Equal pay in US Soccer Federation, a historic agreement for women's rights

The women's national football team will receive equal pay
A long hard fight
Finally
What does it mean ?
How did the movement begin ?
But the men's team do better, right ?
Why did it take so long ?
How will it be shared?
Will other sports do the same?
Surely it can’t be that much different?
More interest in women's sport
Starting a trend - NBA
Starting a trend - Hockey
Starting a trend - Golf
Starting a trend - Football in UK
Rugby too
Time to change our mentality?
Level the playing field
Benefit to sport
The women's national football team will receive equal pay

Although all may seem a step backwards for women's rights these days, we cannot forget the groundbreaking deal struck by the US Soccer Federation on Wednesday 18th May. The US men's and women's national Football (soccer teams) will receive equal pay under a "historic" agreement announced.

A long hard fight

Female football players in the USA have been complaining to the US Soccer Federation and pressuring the union for years over equal pay.

Finally

The national women’s team has won a $24m payout and a promise from US Soccer to equalise pay for the men’s and women’s national teams in all competitions. This was declared in a monumental settlement that ends a six-year legal battle over equal pay

What does it mean ?

The deal states that players from both teams share the otherwise unequal prize money paid by FIFA for participation in their respective World Cups.

How did the movement begin ?

Five American stars led by Megan Rapinoe and Alex Morgan began the challenge with a complaint to the federal Equal Employment Opportunity Commission in April 2016. Women sued three years later, seeking damages under the federal Equal Pay Act and Title VII of the Civil Rights Act.

But the men's team do better, right ?

Certainly not in this case. The US women’s team has won four World Cups since the programme’s start in 1985, while the men’s team has not reached a semifinal since 1930.

Why did it take so long ?

The US Soccer Federation argued that nothing could be done about it because the prize money is set by FIFA; which awarded $38m to France for winning the 2018 men’s World Cup in Russia, but only $4m to the American women for winning the 2019 Women’s World Cup.

How will it be shared?

The agreement stipulates that $22m will be distributed to the players, while $2m will go into an account to assist them “in their post-career goals and charitable efforts related to women’s and girl’s soccer”.

Will other sports do the same?

The pay gap in sport has been increasing year-on-year. The difference in compensation between the top paid male and female athletes in major sports such as soccer, basketball, tennis, golf or baseball can be jaw-dropping, according to the world economic forum.

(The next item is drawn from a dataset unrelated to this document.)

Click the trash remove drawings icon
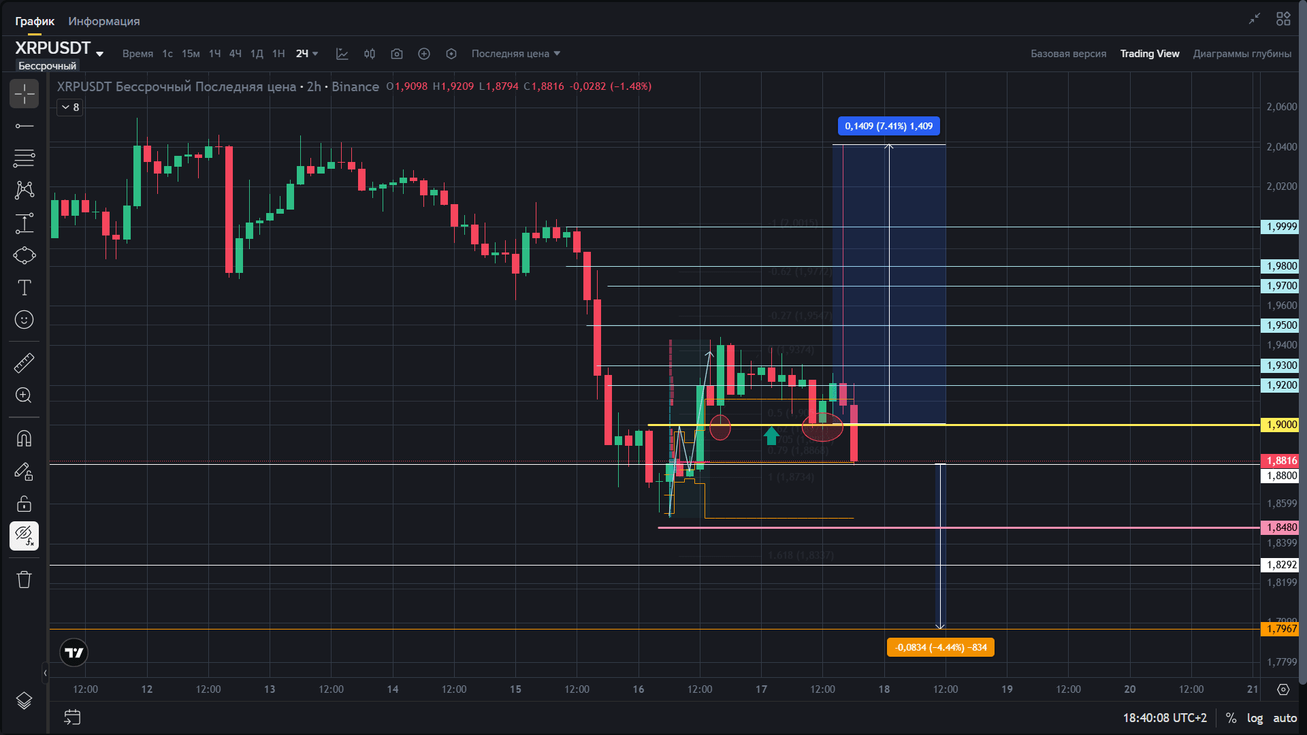click(x=24, y=579)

Surely it can’t be that much different?

Golden State Warriors player, Stephen Curry, was on track to make more than $40 million in salary alone during the 2019–20 season. In the same year, DeWanna Bonner, the highest-paid WNBA player, was eligible for a base salary of $127,500.

More interest in women's sport

Previous statistics showed that there was less market and public interest for female sport competitions, leading to the assumption that they generate less money. But a survey made by the Nielsen Company studied eight key markets around the world (U.S., U.K., France, Italy, Germany, Spain, Australia and New Zealand). They found that 84% of sports fans are interested in women’s sports. Of those, 51% are male, which confirms that women’s sports engage a gender-balanced audience.

Starting a trend - NBA

The Women's National Basketball Association (NBA) declared an increase of $75 million in capital from selling equity in the league.

Starting a trend - Hockey

The Premier Hockey Federation committed to investing $25 million into the women's hockey league in the next few years. This is to improve its overall positioning, competition and fan experience, with a significant emphasis on player’s salary.

Starting a trend - Golf

The US Golf Association will raise the prize money for the women’s open to $10 million this year and $12 million in the next 5 years – almost double the previous amount (world economic forum).

Starting a trend - Football in UK

The Welsh national football association has promised to introduce equal pay for their men’s and women’s teams by 2026.

Rugby too

Women’s football has arguably led the fight for equal pay, but there have also been notable changes in rugby recently. England’s women have risen to the top of the world rankings since fully professionalising at the start of 2019. This year, the Welsh Rugby Union offered women rugby players professional contracts.

Time to change our mentality?

These recent cases are a sign of real change in how some national governing bodies view women’s sport, for too long it has been thought “less than” the men’s versions and drastically underfunded.

Level the playing field

Many of the participants in an athletics study by Courtney D. Cameron said that they expressed extreme 'dissatisfaction about the way that women are viewed and treated as athletes' and how this impacts women’s experience of sport more generally.

Benefit to sport

Those making these decisions are social institutions – their decisions and financial support influence how society generally views sport. So it certainly can be said that this is good news for women’s sport more broadly. However, for many players and athletes, progress is slow and challenges still remain.